Al padre Ángel Ayala nada le entristecía más que el derrotismo y la inacción. Corría febrero de 1932 y los jesuitas habían sido disueltos por el Gobierno de la República. Desafiando al poder, los miembros de la Asociación Católica de Propagandistas (ACdP) tributaban un homenaje a su impulsor, el padre Ayala, infatigable formador de seglares y fundador de obras, con una marcada vocación social. Tras la Misa, se dirigió a los presentes: «No os dejéis ganar por un pesimismo que ni siquiera justifican las circunstancias, por ásperas y difíciles que parezcan. Hay mucho de inseguridad y de miedo en la furia de los perseguidores; mucho de entereza, de valor, de seguridad en el triunfo, en la mansedumbre de los perseguidos».
Ya en la clandestinidad, actuó como viceprovincial de la Compañía y se puso al frente de la residencia-refugio Coetus III. En esos momentos de tribulación tuvo tiempo de reflexionar sobre su vida. Nacido el 1 de marzo de 1867 (hace justo 150 años) en Ciudad Real, estudió Bachillerato, Derecho y Filosofía y tras pasar por el noviciado de San Jerónimo (Murcia), se ordenó en Sevilla en 1894. Ya en Madrid, se encargó de la Congregación de los Luises. Con el apoyo del nuncio, en 1908 reunió por primera vez a un pequeño grupo de jóvenes liderado por Ángel Herrera Oria en quienes puso toda su confianza para fundar la ACdP.

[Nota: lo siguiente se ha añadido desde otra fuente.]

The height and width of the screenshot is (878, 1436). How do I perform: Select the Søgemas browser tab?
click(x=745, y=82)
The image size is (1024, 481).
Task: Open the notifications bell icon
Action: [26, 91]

En ese periodo también fue superior de la residencia de la calle de Zorrilla y primer rector del ICAI, embrión de la Universidad Pontificia Comillas. Tras una breve estancia en Ciudad Real, donde fundó el Seminario Menor de San Ignacio, volvió a Madrid para dirigir, de nuevo, el ICAI y el Colegio de Areneros. Alentó la puesta en marcha del diario El Debate y la Editorial Católica, promovió la Compañía Misionera del Sagrado Corazón, dirigió la revista Estrella del Mar y fue maestro de novicios. Demasiada actividad como para pasar inadvertido. De hecho, al estallar la Guerra Civil, la prensa afín a la República anunció alborozada su detención. No era cierto. Afortunadamente, con la ayuda de familias amigas, consiguió ocultarse hasta el final del conflicto.
En sus últimos años de vida aún tuvo fuerzas para crear las Escuelas Profesionales Labor y ser el padre espiritual del Colegio de Areneros. Allí vivió hasta que entregó su alma al Padre el 20 de febrero de 1960, sintiendo permanentemente con la Iglesia, «con sus mismos criterios. Viendo con ojos sobrenaturales; subordinando la materia al espíritu, lo temporal a lo eterno».